Алмаз раджи. Собрание сочинений - Стивенсон Роберт Льюис. Страница 20
Мы поспешили на палубу. Жара стояла такая, что смола между досками растапливалась. От дурного болотного воздуха мне стало почти дурно. Здесь, очевидно, было гнездо лихорадки. Шестеро оставленных на шхуне матросов сидели под парусом, в носовой части палубы, ворча себе что-то под нос. Около берега, в том месте, где в море впадал ручей, стояли две шлюпки и в каждой было по матросу; один из них напевал песню.
Ждать стало невыносимо. И вот решено было, что я с Гунтером съездим на остров на лодке, чтобы разузнать о положении дела. Мы направились прямо к форту, обозначенному на карте; шлюпки остались влево от нас. Матросы, сидевшие в них, видимо встревожились при виде нас; песня смолкла, и они стали о чем-то совещаться. Если бы они побежали предупредить о нас Сильвера, все могло бы выйти иначе, но, должно быть, они получили строгий приказ не оставлять лодок, потому что не тронулись с места, и даже один снова затянул песню.

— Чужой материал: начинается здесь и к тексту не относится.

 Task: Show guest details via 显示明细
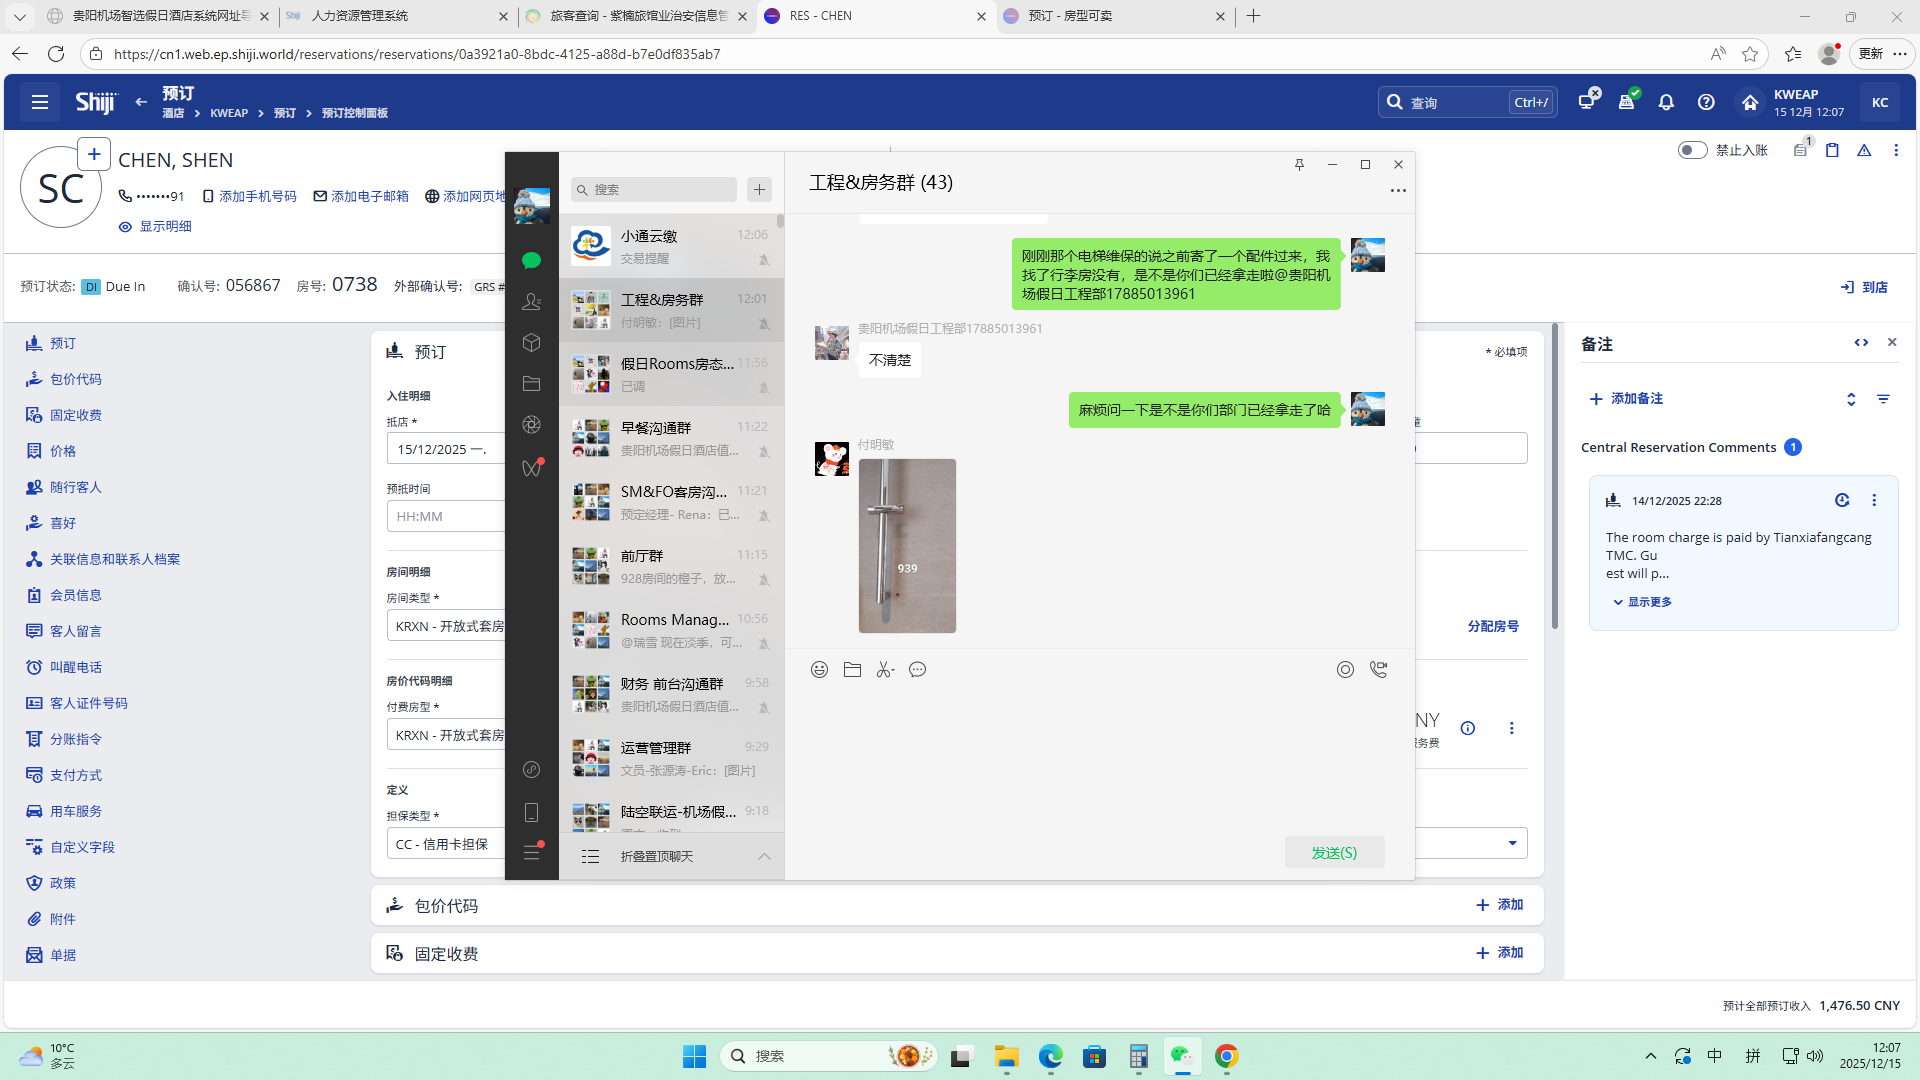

На берегу был небольшой мыс, и я причалил так, чтобы он как раз пришелся между нашей лодкой и шлюпками. Выскочив на землю, я обвязал голову шелковым платком во избежание солнечного удара и с заряженными пистолетами в руках быстро пошел в глубь острова. Мне не пришлось пройти и ста ярдов, как уже я очутился перед фортом. Он стоял на вершине небольшого холма, с которого сбегал чистый ручей. Это была прочная бревенчатая постройка, в которой могло поместиться человек сорок. С каждой стороны находились бойницы, через которые можно было стрелять из ружей. Кругом расчищено было некоторое пространство, и, кроме того, форт был окружен частоколом в шесть футов вышины и без калитки или какого-нибудь отверстия; требовалось немало труда и времени, чтобы перелезть через него, и с другой стороны осаждающие не могли спрятаться за ним. Итак, те, которые находились в форте, могли прекрасно видеть приближавшегося неприятеля и стрелять в него, оставаясь в то же время под защитой. Можно было бы выдержать таким образом нападение хотя бы целого полка, если бы только запастись достаточным количеством съестных припасов и превосходных вин, но недоставало одного — у нас не было воды.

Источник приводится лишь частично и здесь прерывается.